FROM THE SCIENCE STUDENT COUNCIL
Planning your analyses
Imagine that you think of the perfect research question for your dissertation. It is important to your field, and you are amazed to find that nobody has published a study on it. You discuss your idea with your advisor, and she loves it. The two of you design a study to test the hypotheses arising from your research question and you spend the next year collecting data. Once the data are collected, you consult a faculty member who is knowledgeable about statistics for help with your analyses. The faculty member informs you that your study design was inappropriate for your hypotheses. You will have to redo the data collection with a new study design, which will take another year.
This hypothetical situation may seem unrealistic, but failure to carefully plan one’s analyses during the conception of a research study can lead to disappointment and headache. Problems encountered following data collection may include: (1) you realize that the study design is inappropriate; (2) you do not know the appropriate analysis; (3) the analyses are underpowered.
The study design is inappropriate. A study design may be labeled as inappropriate if its results cannot be used to test the researcher’s hypotheses. An inappropriate study design is often the result of failing to design one’s study around specific, testable hypotheses. For example, a graduate student who designs a study based on a vague research question (e.g., “therapy A is better than therapy B for treating post-traumatic stress disorder”) is likely to run into problems. The student should instead generate specific hypotheses (e.g., “between pre-test and post-test, participants who receive therapy A will exhibit a larger decrease in anxiety than participants who receive therapy B”). When a student has a set of specific, testable hypotheses, she can design a study accordingly.
You do not know the appropriate analysis. Collecting data before creating an analysis plan can leave a researcher with data that he cannot analyze. To avoid this problem, it is important to create an analysis plan prior to collecting data. Creating an analysis plan can reveal potential analysis problems (e.g., a hypothesis that requires statistical methods with which the researcher is unfamiliar).

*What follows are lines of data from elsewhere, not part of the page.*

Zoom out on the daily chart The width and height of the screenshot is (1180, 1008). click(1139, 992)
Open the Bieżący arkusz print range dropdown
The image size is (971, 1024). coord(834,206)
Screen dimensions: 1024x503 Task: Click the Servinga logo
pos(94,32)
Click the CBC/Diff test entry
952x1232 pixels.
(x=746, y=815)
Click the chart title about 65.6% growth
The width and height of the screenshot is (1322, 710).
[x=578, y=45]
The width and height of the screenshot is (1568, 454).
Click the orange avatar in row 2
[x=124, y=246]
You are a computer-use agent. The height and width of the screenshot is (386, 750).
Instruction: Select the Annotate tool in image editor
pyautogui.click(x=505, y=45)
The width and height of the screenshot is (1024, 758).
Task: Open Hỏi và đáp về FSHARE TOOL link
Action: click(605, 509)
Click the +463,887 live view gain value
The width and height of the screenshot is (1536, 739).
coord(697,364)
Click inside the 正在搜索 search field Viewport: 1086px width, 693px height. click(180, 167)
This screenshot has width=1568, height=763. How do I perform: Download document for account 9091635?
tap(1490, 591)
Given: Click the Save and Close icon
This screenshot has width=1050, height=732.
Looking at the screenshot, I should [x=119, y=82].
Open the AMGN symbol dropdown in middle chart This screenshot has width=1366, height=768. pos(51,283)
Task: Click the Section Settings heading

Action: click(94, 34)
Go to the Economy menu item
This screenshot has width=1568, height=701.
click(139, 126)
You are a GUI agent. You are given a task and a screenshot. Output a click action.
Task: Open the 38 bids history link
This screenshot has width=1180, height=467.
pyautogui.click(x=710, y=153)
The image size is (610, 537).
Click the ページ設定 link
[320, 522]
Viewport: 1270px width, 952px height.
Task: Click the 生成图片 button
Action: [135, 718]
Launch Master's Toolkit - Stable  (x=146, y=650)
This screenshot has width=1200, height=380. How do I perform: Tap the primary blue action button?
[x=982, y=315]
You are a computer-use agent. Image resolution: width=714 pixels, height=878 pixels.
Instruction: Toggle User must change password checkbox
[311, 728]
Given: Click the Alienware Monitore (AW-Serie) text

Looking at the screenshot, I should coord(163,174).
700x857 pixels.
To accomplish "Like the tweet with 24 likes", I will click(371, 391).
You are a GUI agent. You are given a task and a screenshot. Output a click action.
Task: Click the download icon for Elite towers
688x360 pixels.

If a student knows that he is unable to perform an analysis prior to collecting the data, he can change the study design to one that requires simpler analyses. If a complex study design is unavoidable, the student can seek the help of a statistical consultant. If you determine that you require help with your statistics, you should seek out a statistical consultant prior to collecting your data. Professors and students within your department may offer free advice. Many universities have statistical consulting centers that offer low rates to students at their institutions. If you cannot obtain help at your own university, a large number of independent statistical consultants can be found on the internet.
The analyses are underpowered. When conducting a study, it is important to ensure that the study design and the number of observations will provide sufficient power for each analysis. Unfortunately, students often decide on the study design and the number of observations without performing a power analysis. This can lead to results that are filled with false negatives (Type II errors). To avoid this problem, it is important to run a power analysis for every planned analysis before collecting data. Power analysis procedures are available in many major statistical software packages (e.g., SAS®, SPSS and R) and also in stand-alone software (e.g., PASS and G*Power). My personal favorite is G*Power, which is free and easy to use.
Taking a few simple steps can ensure that your next study will be a success. Generate specific, testable hypotheses. Write out an analysis plan that details the specific analysis to be run for each hypothesis. Run a power analysis for every analysis. Consult a statistics expert to review your analysis plan prior to collecting data. Consult a statistics expert again after the data are collected.